Below are some entries. Transcribe the lines from the one holding "The height and" to the one holding "You are a computer-use", inclusive, but not the pictures among them.

Input material below:

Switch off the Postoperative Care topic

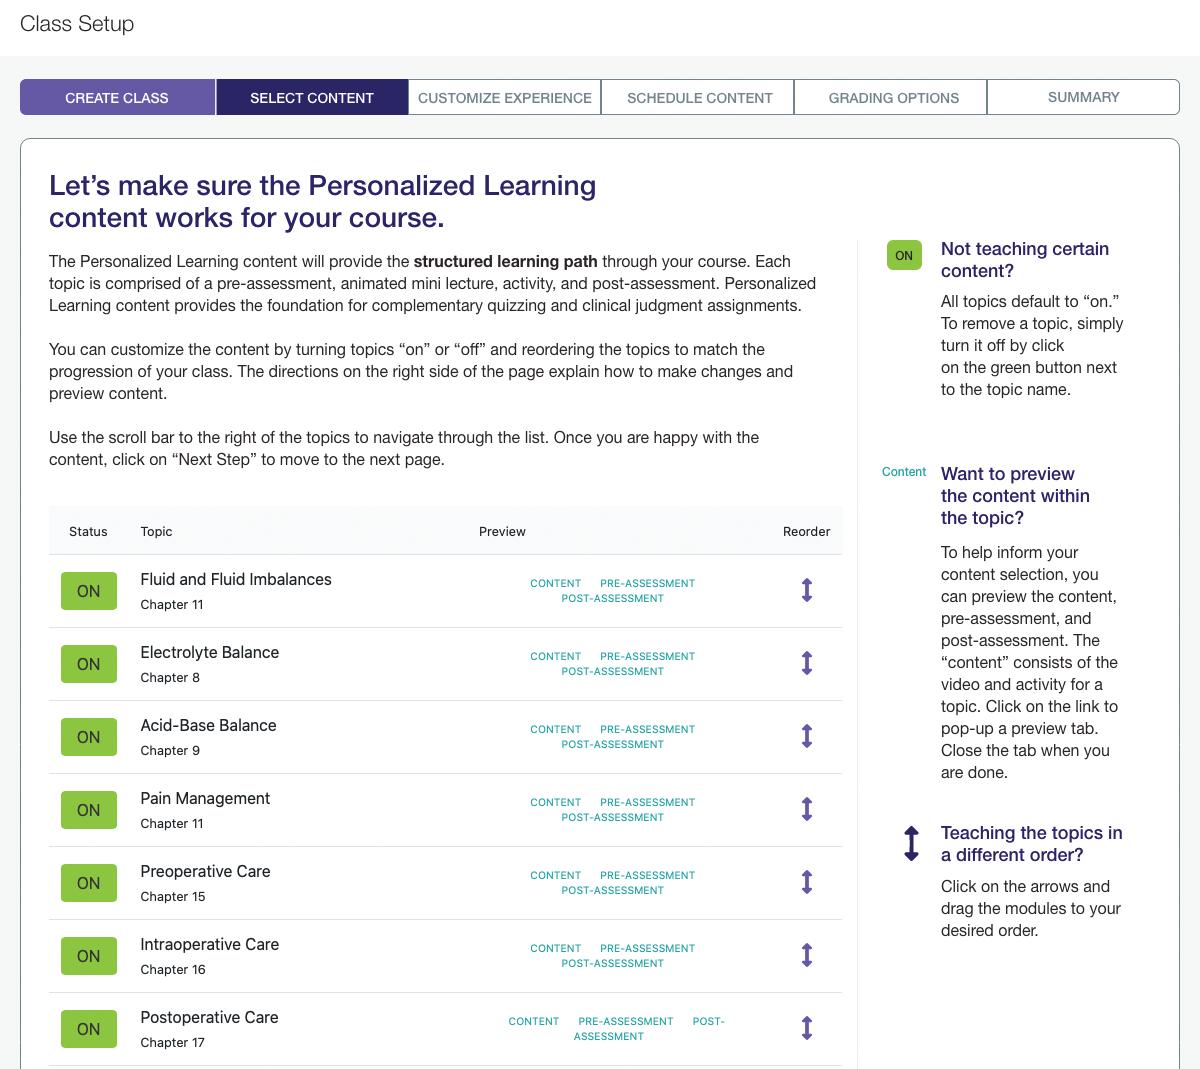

End of Input material.
Input material below:

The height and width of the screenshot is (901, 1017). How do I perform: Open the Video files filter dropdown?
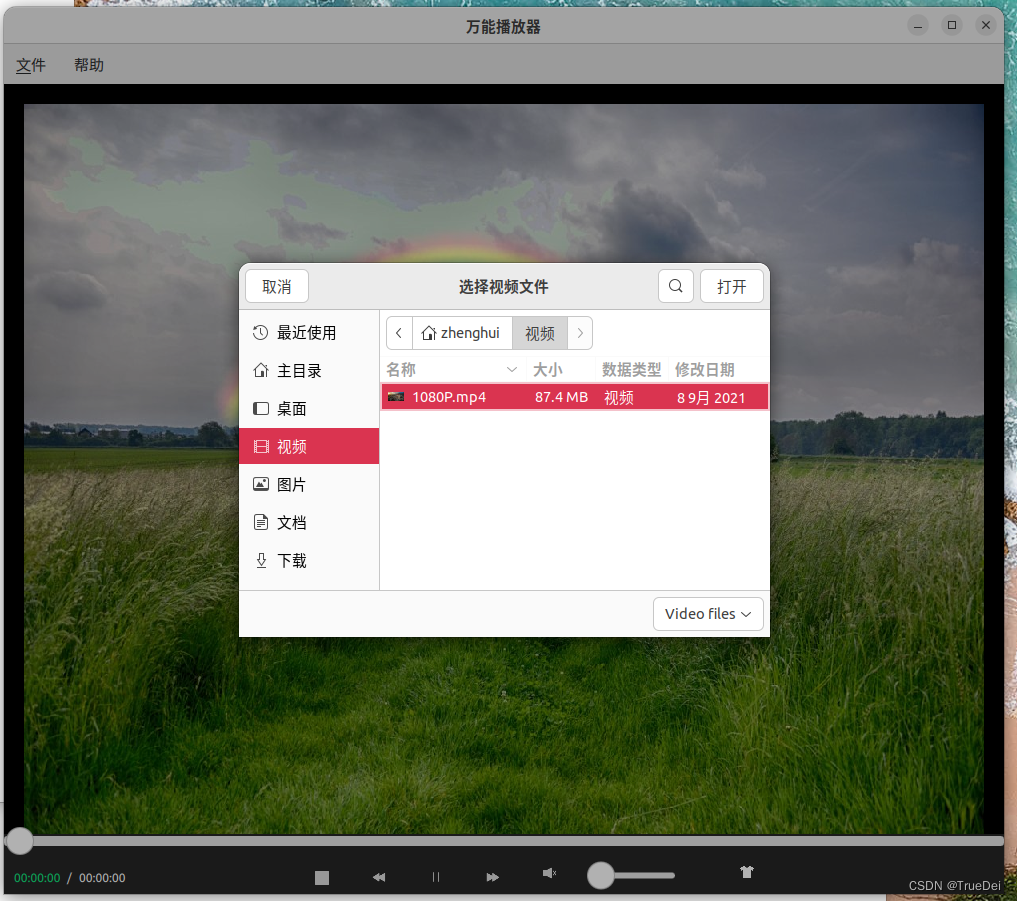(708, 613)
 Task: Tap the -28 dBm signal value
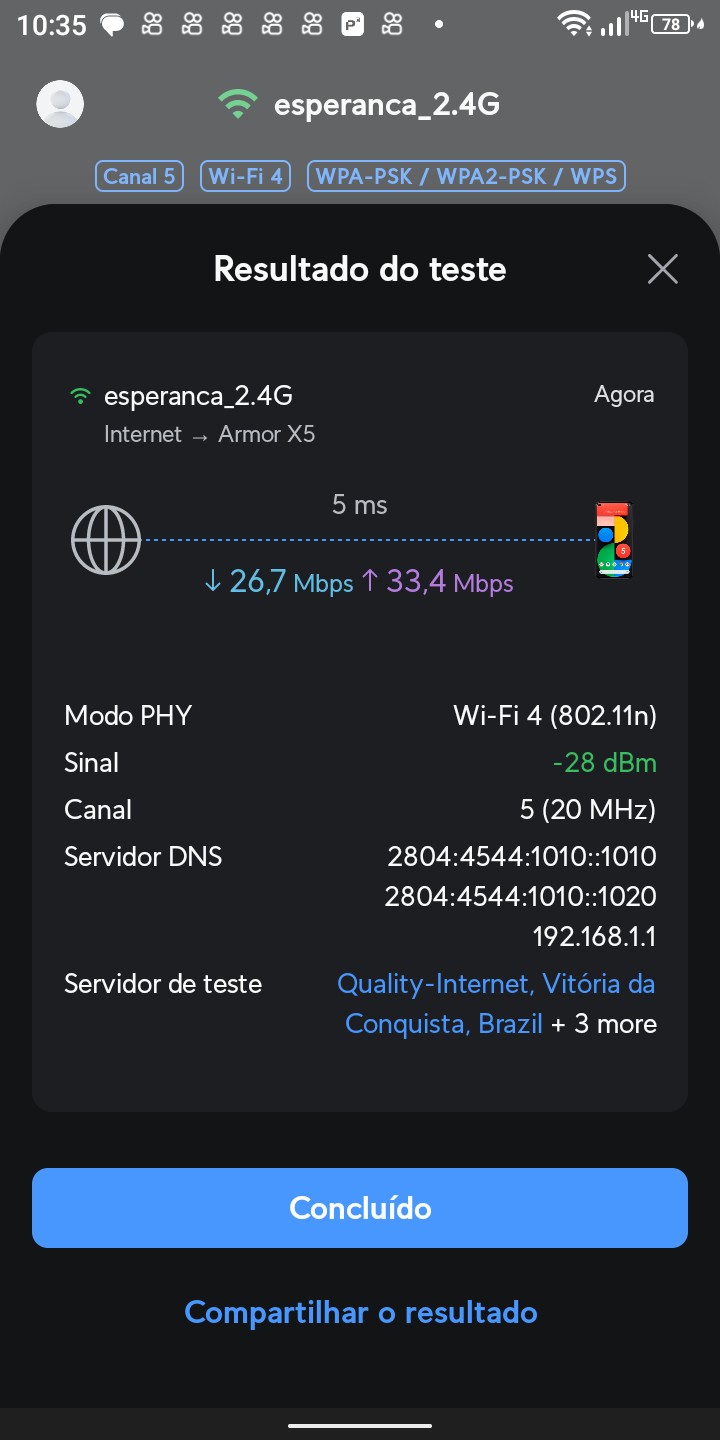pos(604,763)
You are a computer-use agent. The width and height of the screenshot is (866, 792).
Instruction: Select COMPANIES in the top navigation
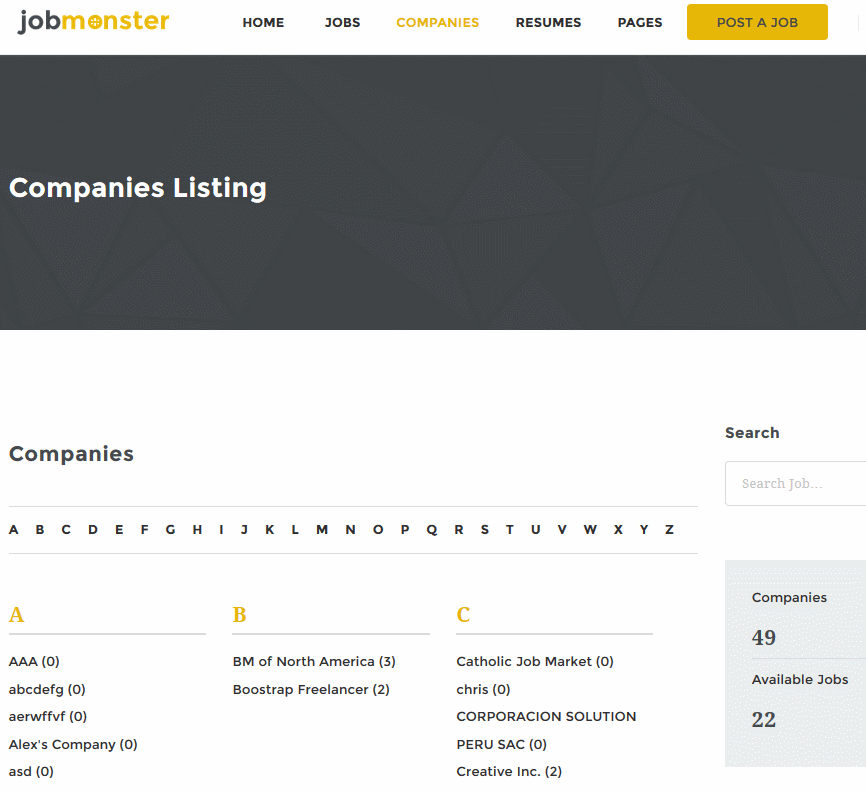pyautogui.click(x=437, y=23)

End of Input material.

▶ [Written response]:
The height and width of the screenshot is (901, 1017). How do I perform: Open the Video files filter dropdown?
(708, 613)
 Task: Tap the -28 dBm signal value
pos(604,763)
You are a computer-use agent. The width and height of the screenshot is (866, 792).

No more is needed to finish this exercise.